“10 ragioni per iniziare a suonare e 1000 per smettere” – Quarta puntata

Di - 5 Febbraio 2005 - 0:05
“10 ragioni per iniziare a suonare e 1000 per smettere” – Quarta puntata

Puntuale, ecco il quarto capitolo della rubrica. La terza parte è disponibile qui.

4 – Il batterista

Volendo proprio parlare di batteristi, la cosa migliore sarebbe passare la palla ad un neuropsichiatria o ad un assistente sociale. Queste figure professionali saprebbero senza dubbio meglio di altri mettere a fuoco il disagio mentale che attanaglia coloro che si danno alla batteria. Chiunque abbia mai avuto a che fare con un batterista sa a quale disagio ci stiamo riferendo. Un disagio che si estrinseca in una serie di comportamenti al limite dell’autismo, della paranoia e a volte persino della schizofrenia.
Come capire se il vostro batterista sta impazzendo?
Ecco un test da fare a casa:
Il vostro batterista:

  1. Ha la tendenza a diventare padrone/gestore della sala prove? SI NO
  2. Sposta la disposizione degli strumenti della sala prove almeno una volta al mese? SI NO
  3. Si perde in particolari del tutto superflui quando discutete su come arrangiare un pezzo? SI NO
  4. Il suo set di batteria si modifica di mese in mese? SI NO
  5. Perde ore ed ore a settare tom, aste, pedali rischiando di mandare a puttane le prove? SI NO
  6. Pretende di cambiare un pezzo proprio la sera prima di un concerto? SI NO
  7. Tende a proporre soluzioni palesemente inattuabili ? SI NO
  8. Tende a proporre soluzioni controtendenti rispetto a quelle dei restanti membri? SI NO

MAGGIORANZA DI RISPOSTE “SI”:
Il vostro batterista non è né uno squilibrato, né un maniaco. È semplicemente un batterista.

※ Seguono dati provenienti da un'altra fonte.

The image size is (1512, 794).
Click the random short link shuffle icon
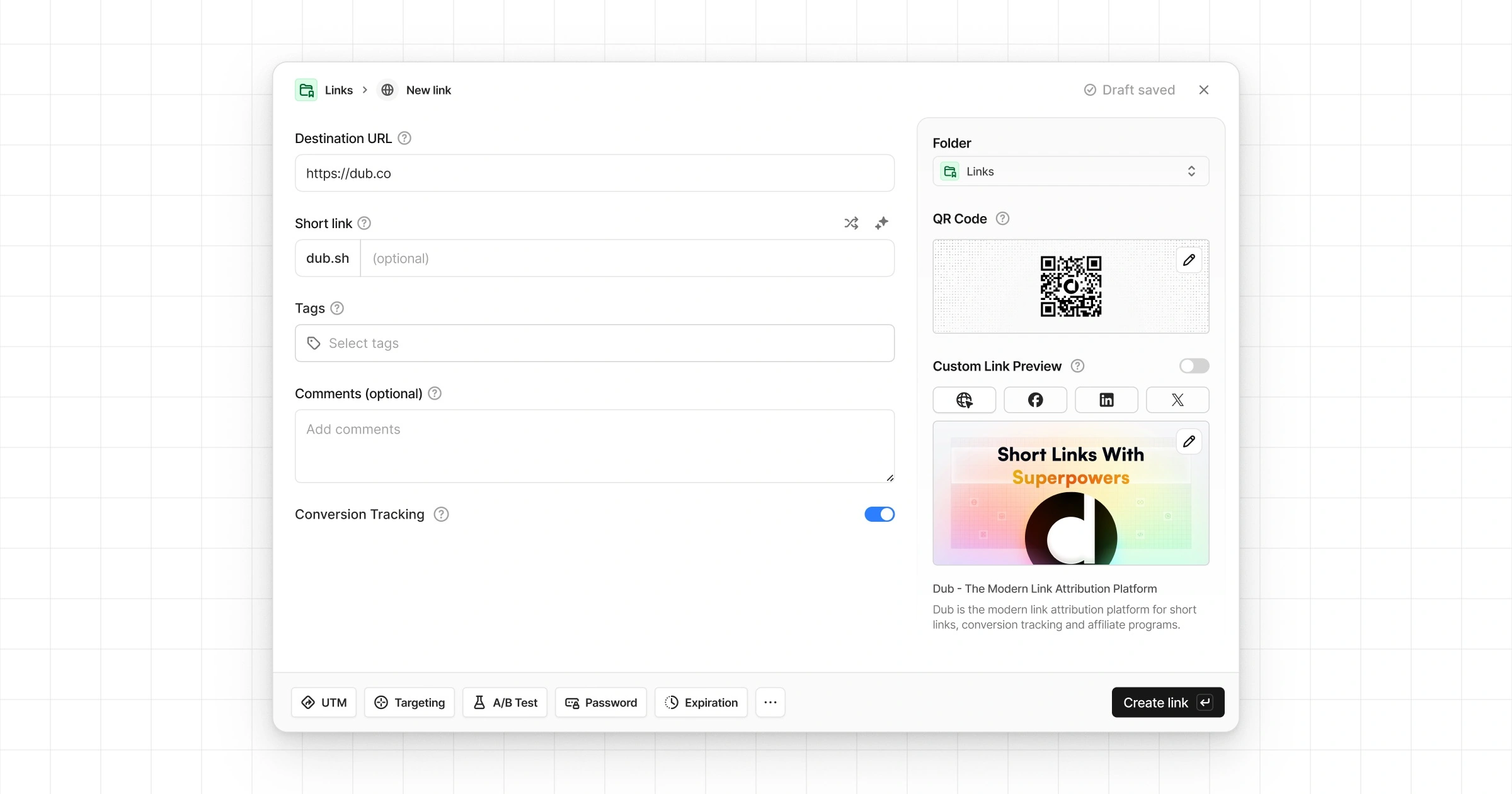click(851, 223)
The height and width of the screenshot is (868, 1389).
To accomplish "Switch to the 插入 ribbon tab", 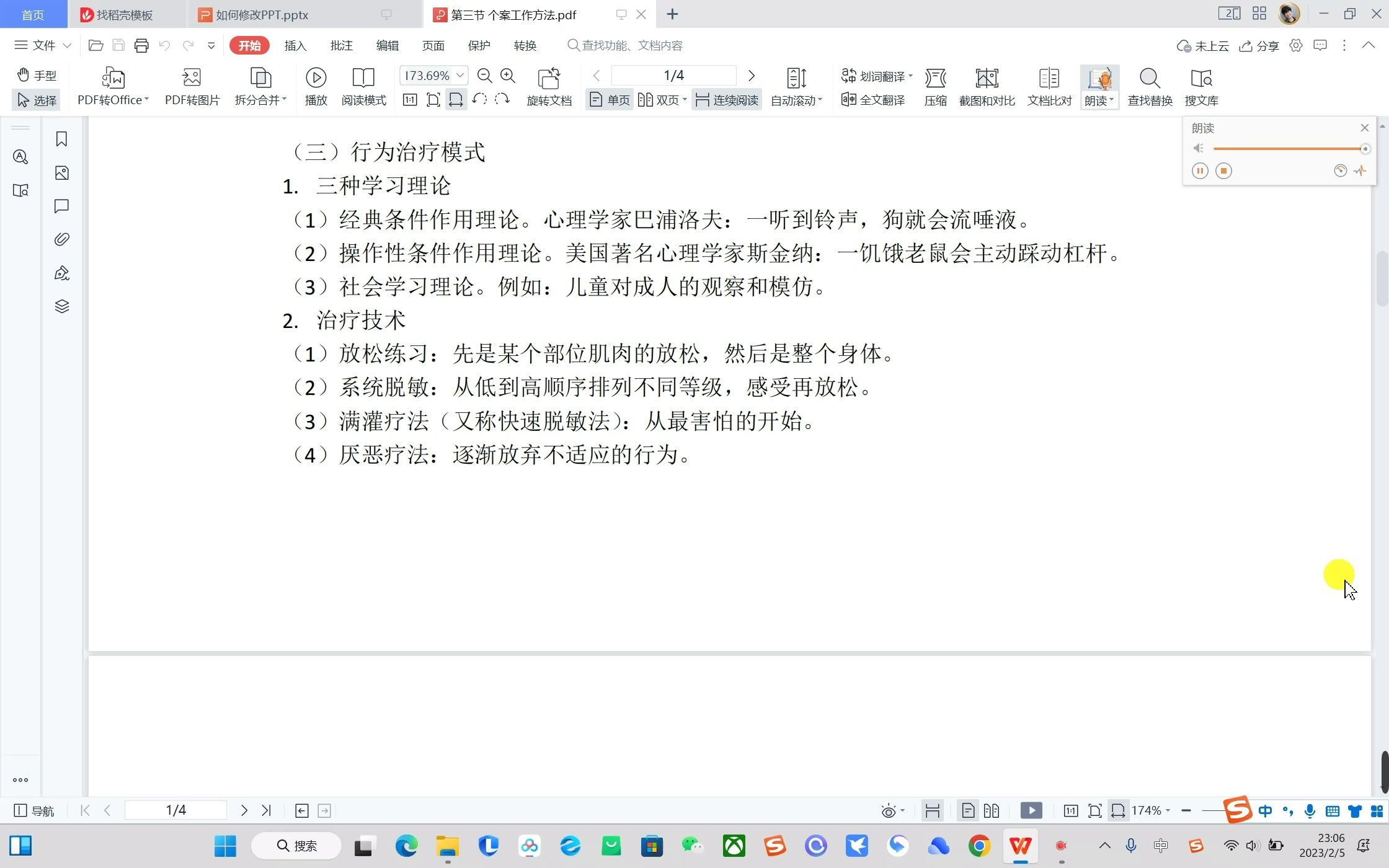I will [x=295, y=45].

MAGGIORANZA DI RISPOSTE “NO” :

Colui che voi chiamate batterista sta mentendo: non è chi dice di essere, non è un vero batterista o comunque smetterà presto. Perché un vero batterista fa tutte le cose summenzionate e fa anche molto di peggio. Non è colpa sua: lo fa a fin di bene, come gli altri vuole la soluzioni migliore. Il fatto è che però vede la musica in battute non in note, immagina e visualizza tutto in modo differente, a volte inintelleggibile a noi comuni mortali. Anche la vita la vede in battute: tutto è scandito dal metronomo della sua testa bacata. E’ come il cane, che vede il mondo con l’olfatto anziché con gli occhi come noi umani. Il batterista è diverso da tutti noi, è tempo di prenderne finalmente atto.

Ma altri sono invece convinti che quella dei batteristi sia effettivamente una forma di pazzia. Tra le possibili cause scatenanti:

  • Il batterista è il motore del gruppo: questo fatto produce uno stress che conduce ben presto ad uno stato paranoide accompagnato da manie di grandezza/persecuzione.
  • La complessità dello strumento unita alla possibilità di espandere virtualmente all’infinito il proprio set fa degenerare la struttura mentale del batterista irreparabilmente.
  • Sbatti che ti risbatti, il batterista rincoglionisce precocemente (tesi più accreditata)

Infine, occorre citare per completezza anche la tesi dei “genetisti”: costoro suggeriscono una soluzione radicalmente diversa e per certi versi sorprendente: non sono i batteristi che diventano pazzi, ma sono i pazzi che diventano batteristi. Quantomeno affascinante.